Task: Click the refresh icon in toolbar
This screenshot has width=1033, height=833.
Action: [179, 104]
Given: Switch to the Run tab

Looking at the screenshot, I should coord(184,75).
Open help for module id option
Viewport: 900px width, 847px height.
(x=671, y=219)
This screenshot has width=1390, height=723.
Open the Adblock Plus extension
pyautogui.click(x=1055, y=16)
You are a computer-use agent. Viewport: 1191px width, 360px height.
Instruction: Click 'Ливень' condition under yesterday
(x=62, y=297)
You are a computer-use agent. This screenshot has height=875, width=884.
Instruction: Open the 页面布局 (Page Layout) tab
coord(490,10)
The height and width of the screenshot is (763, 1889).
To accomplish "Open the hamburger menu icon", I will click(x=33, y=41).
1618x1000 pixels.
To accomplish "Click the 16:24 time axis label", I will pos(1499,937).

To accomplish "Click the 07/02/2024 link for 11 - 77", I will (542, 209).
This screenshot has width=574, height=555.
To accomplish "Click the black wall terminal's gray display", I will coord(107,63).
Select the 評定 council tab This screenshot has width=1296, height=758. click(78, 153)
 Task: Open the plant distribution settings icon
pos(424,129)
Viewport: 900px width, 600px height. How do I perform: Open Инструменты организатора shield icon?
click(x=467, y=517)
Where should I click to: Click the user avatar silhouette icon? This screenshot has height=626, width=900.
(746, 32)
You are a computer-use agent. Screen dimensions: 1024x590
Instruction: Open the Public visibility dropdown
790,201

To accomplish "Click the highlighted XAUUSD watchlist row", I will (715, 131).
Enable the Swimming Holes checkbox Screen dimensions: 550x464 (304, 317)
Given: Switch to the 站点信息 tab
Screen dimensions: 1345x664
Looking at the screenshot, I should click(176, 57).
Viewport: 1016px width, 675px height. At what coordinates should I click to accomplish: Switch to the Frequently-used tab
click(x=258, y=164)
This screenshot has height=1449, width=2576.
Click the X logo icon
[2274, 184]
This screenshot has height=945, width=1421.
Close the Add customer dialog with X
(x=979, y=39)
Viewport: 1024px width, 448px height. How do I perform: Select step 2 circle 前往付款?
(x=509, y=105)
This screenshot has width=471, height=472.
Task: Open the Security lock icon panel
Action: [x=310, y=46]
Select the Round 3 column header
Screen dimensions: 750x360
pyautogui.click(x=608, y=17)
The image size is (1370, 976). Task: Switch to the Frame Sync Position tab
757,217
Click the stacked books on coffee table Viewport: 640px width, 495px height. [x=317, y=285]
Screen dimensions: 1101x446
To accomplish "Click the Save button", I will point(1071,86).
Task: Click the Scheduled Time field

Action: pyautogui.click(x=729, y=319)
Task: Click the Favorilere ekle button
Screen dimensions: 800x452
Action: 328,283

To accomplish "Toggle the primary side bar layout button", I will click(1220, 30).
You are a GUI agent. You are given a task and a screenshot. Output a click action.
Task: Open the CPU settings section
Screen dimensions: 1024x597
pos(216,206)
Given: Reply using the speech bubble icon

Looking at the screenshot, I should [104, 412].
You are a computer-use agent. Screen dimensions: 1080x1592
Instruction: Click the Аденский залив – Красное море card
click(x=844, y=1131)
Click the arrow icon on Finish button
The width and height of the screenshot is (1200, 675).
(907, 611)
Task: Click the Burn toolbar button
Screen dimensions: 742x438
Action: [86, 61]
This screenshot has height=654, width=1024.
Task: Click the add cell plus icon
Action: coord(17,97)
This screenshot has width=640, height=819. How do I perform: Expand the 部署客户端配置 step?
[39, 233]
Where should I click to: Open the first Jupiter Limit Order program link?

§ **EXERCISE GOAL**:
Using the listing above, please repeat every entry exactly.

§ **YOUR RESPONSE**:
Task: Click the refresh icon in toolbar
This screenshot has width=1033, height=833.
Action: [179, 104]
Given: Switch to the Run tab

Looking at the screenshot, I should coord(184,75).
Open help for module id option
Viewport: 900px width, 847px height.
(x=671, y=219)
This screenshot has width=1390, height=723.
Open the Adblock Plus extension
pyautogui.click(x=1055, y=16)
You are a computer-use agent. Viewport: 1191px width, 360px height.
Instruction: Click 'Ливень' condition under yesterday
(x=62, y=297)
You are a computer-use agent. This screenshot has height=875, width=884.
Instruction: Open the 页面布局 (Page Layout) tab
coord(490,10)
The height and width of the screenshot is (763, 1889).
To accomplish "Open the hamburger menu icon", I will click(x=33, y=41).
1618x1000 pixels.
To accomplish "Click the 16:24 time axis label", I will pos(1499,937).

To accomplish "Click the 07/02/2024 link for 11 - 77", I will (542, 209).
This screenshot has width=574, height=555.
To accomplish "Click the black wall terminal's gray display", I will coord(107,63).
Select the 評定 council tab This screenshot has width=1296, height=758. click(78, 153)
 Task: Open the plant distribution settings icon
pos(424,129)
Viewport: 900px width, 600px height. How do I perform: Open Инструменты организатора shield icon?
click(x=467, y=517)
Where should I click to: Click the user avatar silhouette icon? This screenshot has height=626, width=900.
(746, 32)
You are a computer-use agent. Screen dimensions: 1024x590
Instruction: Open the Public visibility dropdown
790,201

To accomplish "Click the highlighted XAUUSD watchlist row", I will (715, 131).
Enable the Swimming Holes checkbox Screen dimensions: 550x464 (304, 317)
Given: Switch to the 站点信息 tab
Screen dimensions: 1345x664
Looking at the screenshot, I should click(176, 57).
Viewport: 1016px width, 675px height. At what coordinates should I click to accomplish: Switch to the Frequently-used tab
click(x=258, y=164)
This screenshot has height=1449, width=2576.
Click the X logo icon
[2274, 184]
This screenshot has height=945, width=1421.
Close the Add customer dialog with X
(x=979, y=39)
Viewport: 1024px width, 448px height. How do I perform: Select step 2 circle 前往付款?
(x=509, y=105)
This screenshot has width=471, height=472.
Task: Open the Security lock icon panel
Action: [x=310, y=46]
Select the Round 3 column header
Screen dimensions: 750x360
pyautogui.click(x=608, y=17)
The image size is (1370, 976). Task: Switch to the Frame Sync Position tab
757,217
Click the stacked books on coffee table Viewport: 640px width, 495px height. [x=317, y=285]
Screen dimensions: 1101x446
To accomplish "Click the Save button", I will point(1071,86).
Task: Click the Scheduled Time field

Action: pyautogui.click(x=729, y=319)
Task: Click the Favorilere ekle button
Screen dimensions: 800x452
Action: 328,283

To accomplish "Toggle the primary side bar layout button", I will click(1220, 30).
You are a GUI agent. You are given a task and a screenshot. Output a click action.
Task: Open the CPU settings section
Screen dimensions: 1024x597
pos(216,206)
Given: Reply using the speech bubble icon

Looking at the screenshot, I should [104, 412].
You are a computer-use agent. Screen dimensions: 1080x1592
Instruction: Click the Аденский залив – Красное море card
click(x=844, y=1131)
Click the arrow icon on Finish button
The width and height of the screenshot is (1200, 675).
(907, 611)
Task: Click the Burn toolbar button
Screen dimensions: 742x438
Action: [86, 61]
This screenshot has height=654, width=1024.
Task: Click the add cell plus icon
Action: coord(17,97)
This screenshot has width=640, height=819. How do I perform: Expand the 部署客户端配置 step?
[39, 233]
Where should I click to: Open the first Jupiter Limit Order program link?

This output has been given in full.